1958 yılının Haziran ayında mekteple birlikte Eskişehir ve Bursa'ya bir meslekî tetkik gezisine çıkmıştık. Gezi esnasında zirai tesisleri incelerken Bursa'nın ilk Nur talebesi Leblebici Ali Çakmak'ın misafiri olmuş ve kendisinden istifade etmiştim.
Eskişehir'de ise oranın fedakar Nur talebesi, Saatçi Şükrü Yürüten'in dükkanını bütün aramalara rağmen bulamamış, ümit kestiğim anda bir limonata satıcısının dibinde dükkanı olduğunu öğrenmiştim. Hemen dükkanına dalarak kendimi tanıttığım anda Saatçi Şükrü Yürüten'in, "Kardeşim insan on dakika önce gelir. Üstadımız şimdi bir göz ilacı aldırıp Emirdağı'na gitti," demesiyle çok üzülmüştüm, fakat bu üzüntü ruhumdaki hasreti, aşkı ve şevki ziyadeleştirmişti.

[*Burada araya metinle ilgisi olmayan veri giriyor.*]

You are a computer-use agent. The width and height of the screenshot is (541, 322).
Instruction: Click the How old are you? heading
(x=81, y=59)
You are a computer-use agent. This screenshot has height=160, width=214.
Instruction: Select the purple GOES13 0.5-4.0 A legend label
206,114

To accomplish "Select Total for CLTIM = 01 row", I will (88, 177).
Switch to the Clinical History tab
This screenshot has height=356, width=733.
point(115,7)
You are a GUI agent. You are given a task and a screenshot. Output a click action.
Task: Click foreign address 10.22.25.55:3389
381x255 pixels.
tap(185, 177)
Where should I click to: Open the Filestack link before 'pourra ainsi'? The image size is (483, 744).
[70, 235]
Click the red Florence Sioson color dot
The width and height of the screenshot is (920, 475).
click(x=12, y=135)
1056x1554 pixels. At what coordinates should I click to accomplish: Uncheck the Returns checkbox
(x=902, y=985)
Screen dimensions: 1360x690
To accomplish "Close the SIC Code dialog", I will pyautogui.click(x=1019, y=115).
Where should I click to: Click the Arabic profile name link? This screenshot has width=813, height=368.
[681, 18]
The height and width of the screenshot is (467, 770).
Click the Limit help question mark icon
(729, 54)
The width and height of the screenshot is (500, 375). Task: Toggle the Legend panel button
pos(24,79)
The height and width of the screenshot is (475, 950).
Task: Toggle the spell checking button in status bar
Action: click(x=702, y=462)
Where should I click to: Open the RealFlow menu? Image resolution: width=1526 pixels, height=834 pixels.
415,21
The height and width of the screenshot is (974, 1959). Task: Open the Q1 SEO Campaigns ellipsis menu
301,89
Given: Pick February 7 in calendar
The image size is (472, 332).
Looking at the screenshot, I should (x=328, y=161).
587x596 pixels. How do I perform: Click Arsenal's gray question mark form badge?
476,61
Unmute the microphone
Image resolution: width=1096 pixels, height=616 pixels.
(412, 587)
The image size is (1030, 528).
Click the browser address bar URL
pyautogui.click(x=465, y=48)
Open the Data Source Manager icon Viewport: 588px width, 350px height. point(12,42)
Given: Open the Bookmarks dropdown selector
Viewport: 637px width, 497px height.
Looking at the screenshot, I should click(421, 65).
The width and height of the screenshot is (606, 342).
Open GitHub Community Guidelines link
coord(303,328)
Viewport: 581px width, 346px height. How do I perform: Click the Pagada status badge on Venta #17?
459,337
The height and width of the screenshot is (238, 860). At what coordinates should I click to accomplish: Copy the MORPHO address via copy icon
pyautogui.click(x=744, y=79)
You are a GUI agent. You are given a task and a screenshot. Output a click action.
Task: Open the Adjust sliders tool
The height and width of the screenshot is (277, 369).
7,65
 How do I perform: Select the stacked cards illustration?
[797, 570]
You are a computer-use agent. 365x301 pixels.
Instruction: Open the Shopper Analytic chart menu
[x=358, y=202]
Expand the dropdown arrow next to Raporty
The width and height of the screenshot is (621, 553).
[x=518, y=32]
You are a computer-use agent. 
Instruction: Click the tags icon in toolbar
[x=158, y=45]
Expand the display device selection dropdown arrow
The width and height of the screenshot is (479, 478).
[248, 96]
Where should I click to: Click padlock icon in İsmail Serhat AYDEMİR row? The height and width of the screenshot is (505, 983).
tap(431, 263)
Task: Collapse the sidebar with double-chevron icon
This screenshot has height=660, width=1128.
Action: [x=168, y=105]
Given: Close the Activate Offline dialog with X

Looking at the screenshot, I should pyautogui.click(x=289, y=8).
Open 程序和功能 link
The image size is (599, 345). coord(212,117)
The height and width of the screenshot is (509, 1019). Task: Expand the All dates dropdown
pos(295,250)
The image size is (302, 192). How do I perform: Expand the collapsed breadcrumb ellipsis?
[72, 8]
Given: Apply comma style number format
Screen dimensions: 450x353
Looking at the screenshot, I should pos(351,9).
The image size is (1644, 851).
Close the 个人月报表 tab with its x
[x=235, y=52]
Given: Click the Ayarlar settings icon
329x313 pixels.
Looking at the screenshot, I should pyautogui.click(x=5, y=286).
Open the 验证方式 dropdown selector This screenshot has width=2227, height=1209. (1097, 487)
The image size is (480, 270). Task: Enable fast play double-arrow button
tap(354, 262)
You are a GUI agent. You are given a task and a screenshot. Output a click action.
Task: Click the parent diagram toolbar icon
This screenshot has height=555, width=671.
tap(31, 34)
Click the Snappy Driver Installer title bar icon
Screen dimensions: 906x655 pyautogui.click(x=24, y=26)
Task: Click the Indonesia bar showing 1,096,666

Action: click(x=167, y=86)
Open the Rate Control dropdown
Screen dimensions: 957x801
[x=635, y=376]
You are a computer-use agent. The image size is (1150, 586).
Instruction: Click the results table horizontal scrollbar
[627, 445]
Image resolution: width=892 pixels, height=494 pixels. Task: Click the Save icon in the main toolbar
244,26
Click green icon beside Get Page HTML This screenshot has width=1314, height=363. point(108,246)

1958 yılında Ziraat Meslek Lisesi'nden mezun olduktan sonra, Bozkır Ziraat Teknisyenliği'ne stajyer olarak tayin edildiğim altı ay içinde bütün şevk ve gayretimle Risale-i Nurlar'ı okuyor ve okutmaya çalışıyordum. Kaza merkezinde kendime âmâ bir hâfız-ı Kur'ân olan Hacı isminde bir ders arkadaşı ancak bulabilmiştim. Kazanın dindar insanları, cami cemaati bile bana farklı gözlerle bakıyordu. Kazamızın Avdan köyünde Haydar Hoca isminde bir zat, Üstad'ı ziyaret imkanı bulabilmiş ve imam olduğu köyde bir köylüden alıp götürdüğü beş kiloluk bir bal kavanozunu Üstad'a takdim etmiş, Üstad da, "El cerrü mine'l cer eşeddü mine'n nar," yani çerçiden cer almak, ateşten kor almaktan daha kötüdür, diyerek geri vermişti.
Fakat bu hocayı, içeri girerken, "Gel ey sülale-i Ömerü'l Faruk-u Haydar-ı Kerrar Efendi," diyerek karşılamış, kendisine nesebini bildirmiş. Avdan Köyü Mezarhğı'nın bir krokisini çizerek, orada Hz. Ömer'in neslinden gelen mübarek zatlara kendisi için fatiha okumasını istemişti. Böylece o köyde yıllarca mevcut olan tekkenin esrarını da çözmüş oluyordu.